EXCERPTED PASSAGE:
↓↓↓

Sunday, June 16, 2019

My last ultramarathon as a 61 year old!

Oh my, where do the years go and is it me or do they seem to go so much quicker nowadays? No, it's just that I'm getting old!

Yesterday saw me get up at silly o'clock, again, to head off for the Kent 50 mile event over at Brook  Farm in Reculver, scene of the Viking 100 miler in March last year. As it was a lapped event, of just over 6 miles per lap, you could opt to do fewer laps rather than going for the full 50 miles and I'd decided beforehand that I'd do 50k, which was 5 laps, because it's only 3 weeks until the 1066 100 mile event (eek!).

There were lots of familiar faces there with several celebrations for a variety of achievements (Ollie was celebrating his 200th marathon).


Traviss did the usual announcements


I caught up with Kirsty who had just completed her 25th ultramarathon and is getting close to 300 marathons


The sky was rather dark and ominous-looking when we set off at 7am but it got quite hot later.









To celebrate my return to Brook Farm I wore my Viking 100 mile tee shirt and new black shorts.




My plan was to run each lap at a set pace within a specific range - laps 1&2 at something beginning with a 10 (ie 10 minute miling), 3&4 11 minute miling, 5 at 12 minute miling.

When I set off I felt really strong and I seemed to be keeping pace with people who usually leave me for dust and I worried that I'd start too fast. However, lap 1 was 1:04 and lap 2 was almost exactly the same so I just went with the flow. People kept commenting that I was flying which is most unusual as I'm a back-of-the-pack plodder! But I felt good so I just carried on.

Simon wasn't running so was out and about taking snaps at different spots:




This path was so much better than before as it was just an overgrown track with no room to pass


The Cow Parsley and Hogweed towered above me!


I almost couldn't believe my eyes when I finished and stopped my watch to see 6:06:42 which is 47 minutes faster than my time on the same course last year and an hour faster than last weeks 50k, albeit on an easier course without the steep climbs. 




Next will be another 50k and then it's time to taper ahead of the main event. Oh my!

↑↑↑

DATASET EXCERPTS:
↓↓↓

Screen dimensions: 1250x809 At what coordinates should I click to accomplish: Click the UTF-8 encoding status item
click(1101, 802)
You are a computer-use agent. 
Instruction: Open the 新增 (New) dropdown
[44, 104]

↑↑↑
↓↓↓

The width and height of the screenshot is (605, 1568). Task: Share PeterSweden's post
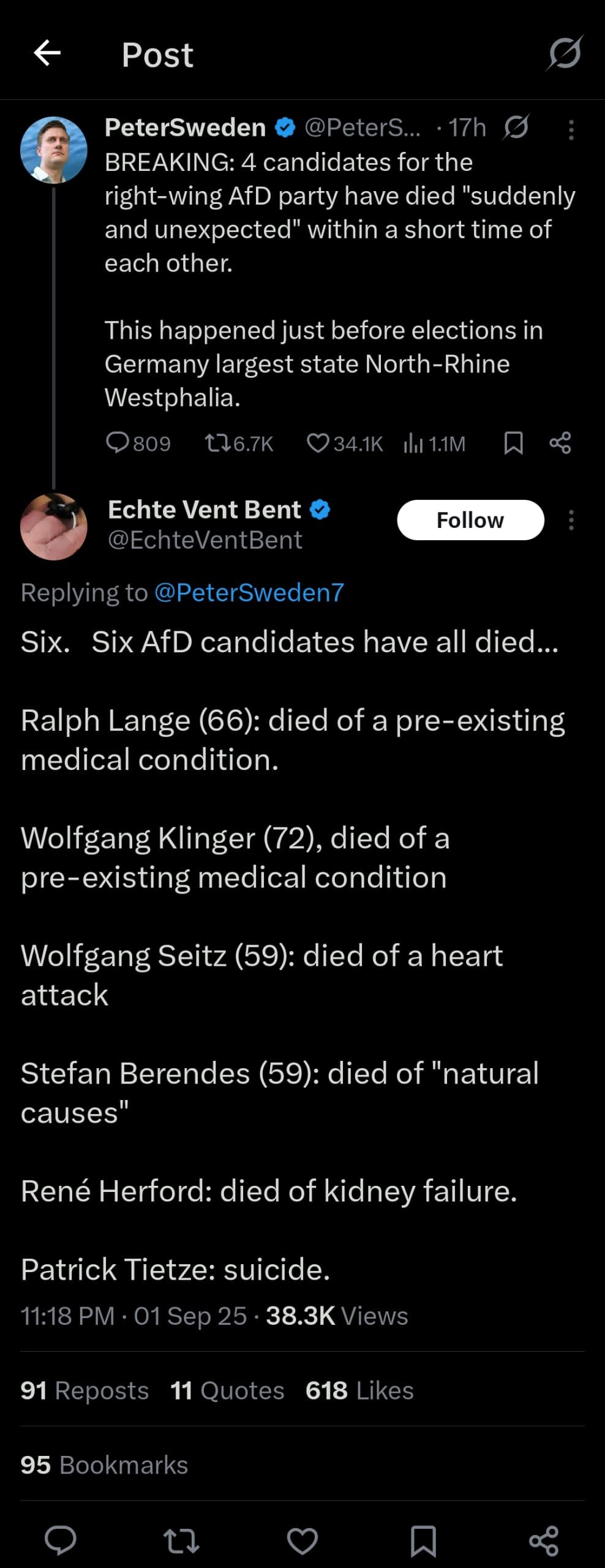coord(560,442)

↑↑↑
↓↓↓

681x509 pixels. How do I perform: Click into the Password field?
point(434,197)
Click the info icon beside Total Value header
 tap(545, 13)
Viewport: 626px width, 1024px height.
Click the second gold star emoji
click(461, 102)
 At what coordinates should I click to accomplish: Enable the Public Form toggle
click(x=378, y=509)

↑↑↑

WORK TO DO:
a: List every person the ultramarathon blog post names, other than its writer.
b: From the ultramarathon blog post, echo word for word the part that begins at "Oh my, where" and stops after "mile event (eek!).".

RESULTS OF THE EXERCISE:
a: Ollie, Traviss, Kirsty, Simon

b:
Oh my, where do the years go and is it me or do they seem to go so much quicker nowadays? No, it's just that I'm getting old!

Yesterday saw me get up at silly o'clock, again, to head off for the Kent 50 mile event over at Brook  Farm in Reculver, scene of the Viking 100 miler in March last year. As it was a lapped event, of just over 6 miles per lap, you could opt to do fewer laps rather than going for the full 50 miles and I'd decided beforehand that I'd do 50k, which was 5 laps, because it's only 3 weeks until the 1066 100 mile event (eek!).